China is ‘most protectionist’ nation, says US commerce nominee Wilbur Ross
Billionaire Wilbur Ross, nominated by US president-elect Donald Trump to serve as commerce secretary, has branded China the “most protectionist” major economy, as he warned America’s partners to practise “fair trade”.
“The United States should provide [trading] access to nations who agree to play by our standards of fair trade,” Ross said in testimony on Wednesday in Washington before the Senate Commerce Committee, which will vote on his nomination. “We should not put up with malicious trading activities, state-owned enterprises or subsidised production.”
Trump, who will be inaugurated Friday, has promised to take a tougher approach toward China and to renegotiate the 23-year-old North American Free Trade Agreement, which he has called a “disaster.”
Ross vowed to level the playing field for US companies competing with Chinese imports and those trying to do business in China. Chinese officials, he said, “talk much more about free trade than they actually practise. We would like to levelise [sic] that playing field and bring the realities a bit closer to the rhetoric.”
Ross said that state-owned enterprises in China were a particular problem that needed to be dealt with, charging that up to one-third have never made a profit and this has fueled overcapacity that has led to dumping of products such as steel and aluminium.
“They’re being kept alive by state-owned banks. To me that looks and feels and tastes a lot like artificial subsidies,” he said, adding that the Commerce Department will be “very scrupulous” in identifying unfair subsidies that require countervailing duties.
Ross did not specifically mention Trump’s threats to levy punitive tariffs on Chinese goods imported into the United States but said countries that dump products below costs or fail to provide a fair trading field should be “severely punished.”
He said he would pay particular attention to sectors in need of anti-dumping tariffs, including steel and aluminum. The Commerce Department may initiate some anti-dumping and anti-subsidy cases on its own, rather than relying on private companies to build the cases, to shorten the processing time, he said.

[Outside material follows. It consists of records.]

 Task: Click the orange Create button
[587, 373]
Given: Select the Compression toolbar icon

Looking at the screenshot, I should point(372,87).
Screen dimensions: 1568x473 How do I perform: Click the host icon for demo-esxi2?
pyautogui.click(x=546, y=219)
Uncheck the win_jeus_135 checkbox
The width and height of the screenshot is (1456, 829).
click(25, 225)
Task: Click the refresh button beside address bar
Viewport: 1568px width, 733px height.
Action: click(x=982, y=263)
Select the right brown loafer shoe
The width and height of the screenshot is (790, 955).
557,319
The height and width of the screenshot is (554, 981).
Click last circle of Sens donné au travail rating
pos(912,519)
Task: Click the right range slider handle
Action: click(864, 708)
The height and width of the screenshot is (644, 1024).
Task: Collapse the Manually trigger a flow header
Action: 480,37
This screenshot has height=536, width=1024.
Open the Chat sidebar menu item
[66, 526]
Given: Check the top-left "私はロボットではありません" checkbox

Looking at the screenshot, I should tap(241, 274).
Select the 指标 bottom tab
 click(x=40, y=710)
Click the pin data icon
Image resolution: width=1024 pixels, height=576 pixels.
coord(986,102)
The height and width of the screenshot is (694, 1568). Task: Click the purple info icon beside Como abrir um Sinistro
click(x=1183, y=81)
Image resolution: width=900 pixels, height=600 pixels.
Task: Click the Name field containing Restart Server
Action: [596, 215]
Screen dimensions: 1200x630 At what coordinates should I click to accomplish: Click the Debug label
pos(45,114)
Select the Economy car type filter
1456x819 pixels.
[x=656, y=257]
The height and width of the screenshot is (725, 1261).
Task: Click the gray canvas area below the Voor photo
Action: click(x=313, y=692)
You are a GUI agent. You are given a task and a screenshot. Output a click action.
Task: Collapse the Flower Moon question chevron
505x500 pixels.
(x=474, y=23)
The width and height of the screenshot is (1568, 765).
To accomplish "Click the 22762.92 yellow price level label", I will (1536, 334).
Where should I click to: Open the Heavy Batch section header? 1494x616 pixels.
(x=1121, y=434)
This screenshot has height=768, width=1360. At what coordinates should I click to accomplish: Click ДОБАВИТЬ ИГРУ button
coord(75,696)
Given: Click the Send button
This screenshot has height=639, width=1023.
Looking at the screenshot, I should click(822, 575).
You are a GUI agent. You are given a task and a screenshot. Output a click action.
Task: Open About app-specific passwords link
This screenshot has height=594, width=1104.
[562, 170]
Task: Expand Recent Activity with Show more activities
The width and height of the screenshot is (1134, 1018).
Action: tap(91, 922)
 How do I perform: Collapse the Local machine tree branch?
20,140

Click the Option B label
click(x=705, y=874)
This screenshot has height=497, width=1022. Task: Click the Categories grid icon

Ross also was critical of moves by Chinese firms to buy control of US entertainment and distributors when Beijing was denying such opportunities to US firms in China.
Ross, 79, would be one of the most seasoned business leaders on Trump’s economic team. As a private-equity investor, he restructured companies across a range of industries including steel, banking and textiles. Bloomberg values his fortune at US$2.9 billion, and in financial disclosures released Tuesday, he revealed assets topping US$336 million, including at least US$150 million held in bank accounts and an art collection worth more than US$50 million.
Senator Marco Rubio, a Florida Republican who introduced Ross at the hearing, said Ross has valuable business experience and created jobs in many sectors of the economy. As a cabinet member, he’ll be able to connect policy debates to what’s happening in the real world, Rubio said.
In Wednesday’s prepared statement, Ross said the companies he’s invested in operated in 23 countries, and he’s been in complicated situations involving the U.S. manufacturing sector. He said he’s probably had more direct experience than any cabinet nominee with unfair trade practices such as non-tariff barriers and state subsidies of foreign exports.
“I am not anti-trade,” he said. “I am pro-trade. But I am pro-sensible trade, not trade that is detrimental to the American worker and to the domestic manufacturing base.”
Ross’s vast business holdings may open him to the same line of attack Mitt Romney faced when he ran for president in 2012 -- that he was a corporate raider who flipped companies for profit while laying off American workers. The Center for American Progress, a left-leaning think tank, says Ross’s corporate holdings represent a conflict of interest.
In an ethics agreement released Tuesday, Ross said he’ll resign his positions with 38 entities. Those include Invesco Ltd., which bought Ross’s private-equity firm in 2006, as well as seven named subsidiaries. He will also divest his stakes in publicly traded companies and some bond positions within 90 days of confirmation and his interests in WL Ross private equity funds, which are less liquid, within 180 days of his being confirmed.
Ross has set an example in avoiding business conflicts that Trump should imitate, Bill Nelson, ranking Democrat on the Senate Commerce Committee, said at the opening of Ross’s hearing. He is positioned to elevate the status of the Commerce Department and help lead Trump’s trade agenda, he said.
“In recent years the Commerce secretary post has not been one of the most sought after or appreciated positions in Washington. But I have a feeling that’s about to change in a big way,“ Nelson said.